Support Questions
Find answers, ask questions, and share your expertise

How to do if meet with "Input/output error" when restart nodemanager?

Explorer

I restart yarn failed ,for nodemanager restart failed when meet with Input/output error.

How to handle such error ? fsck device ? remove error path from yarn.nodemanager.local-dirs ?

log show below

Traceback (most recent call last):
  File "/var/lib/ambari-agent/cache/common-services/YARN/2.1.0.2.0/package/scripts/nodemanager.py", line 153, in <module>
    Nodemanager().execute()
  File "/usr/lib/python2.6/site-packages/resource_management/libraries/script/script.py", line 219, in execute
    method(env)
  File "/usr/lib/python2.6/site-packages/resource_management/libraries/script/script.py", line 524, in restart
    self.start(env, upgrade_type=upgrade_type)
  File "/var/lib/ambari-agent/cache/common-services/YARN/2.1.0.2.0/package/scripts/nodemanager.py", line 50, in start
    self.configure(env) # FOR SECURITY
  File "/var/lib/ambari-agent/cache/common-services/YARN/2.1.0.2.0/package/scripts/nodemanager.py", line 56, in configure
    yarn(name="nodemanager")
  File "/usr/lib/python2.6/site-packages/ambari_commons/os_family_impl.py", line 89, in thunk
    return fn(*args, **kwargs)
  File "/var/lib/ambari-agent/cache/common-services/YARN/2.1.0.2.0/package/scripts/yarn.py", line 146, in yarn
    sudo=True,
  File "/usr/lib/python2.6/site-packages/resource_management/core/base.py", line 154, in __init__
    self.env.run()
  File "/usr/lib/python2.6/site-packages/resource_management/core/environment.py", line 158, in run
    self.run_action(resource, action)
  File "/usr/lib/python2.6/site-packages/resource_management/core/environment.py", line 121, in run_action
    provider_action()
  File "/usr/lib/python2.6/site-packages/resource_management/core/providers/system.py", line 238, in action_run
    tries=self.resource.tries, try_sleep=self.resource.try_sleep)
  File "/usr/lib/python2.6/site-packages/resource_management/core/shell.py", line 70, in inner
    result = function(command, **kwargs)
  File "/usr/lib/python2.6/site-packages/resource_management/core/shell.py", line 92, in checked_call
    tries=tries, try_sleep=try_sleep)
  File "/usr/lib/python2.6/site-packages/resource_management/core/shell.py", line 140, in _call_wrapper
    result = _call(command, **kwargs_copy)
  File "/usr/lib/python2.6/site-packages/resource_management/core/shell.py", line 291, in _call
    raise Fail(err_msg)
resource_management.core.exceptions.Fail: Execution of 'chmod -R 755 /letv/hadoop/yarn/local /var/hadoop/yarn/local /data/slot0/hadoop/yarn/local /data/slot1/hadoop/yarn/local /data/slot2/hadoop/yarn/local /data/slot3/hadoop/yarn/local /data/slot4/hadoop/yarn/local /data/slot5/hadoop/yarn/local /data/slot6/hadoop/yarn/local /data/slot7/hadoop/yarn/local /data/slot8/hadoop/yarn/local /data/slot9/hadoop/yarn/local /data/slota/hadoop/yarn/local /data/slotb/hadoop/yarn/local' returned 1. chmod: cannot access `/data/slot7/hadoop/yarn/local': Input/output error
6 REPLIES 6

@kang hua

See this

/data/slot7/hadoop/yarn/local': Input/output error

Does this exist ?

ls -l /data/slot7/hadoop/yarn/local

If it does then check permissiobs

Explorer

yes , path exist and permission is ok ,however disk hardware error now !

@kang hua This is definitely hardware/disk error . See this thread http://unix.stackexchange.com/questions/39905/input-output-error-when-accessing-a-directory

You have to fix the disk issue.
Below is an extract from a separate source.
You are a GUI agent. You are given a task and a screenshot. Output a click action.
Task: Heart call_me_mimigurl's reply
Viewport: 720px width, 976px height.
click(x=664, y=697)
I am not sure if fsck will help.

For now, you may want to remove that disk from you configs. Is it production system?

@kang hua following up on this ..."disk hardware error"

Were you able to resolve it?

Explorer

next week I will try to resolve

If you have root. Try the command as yarn

Chmod -R 755 /data/slot7...

But if you get disk hardware error now I would assume something is wrong with one of the drives of the node. Can you copy files in that folder? Do an health check? Etc.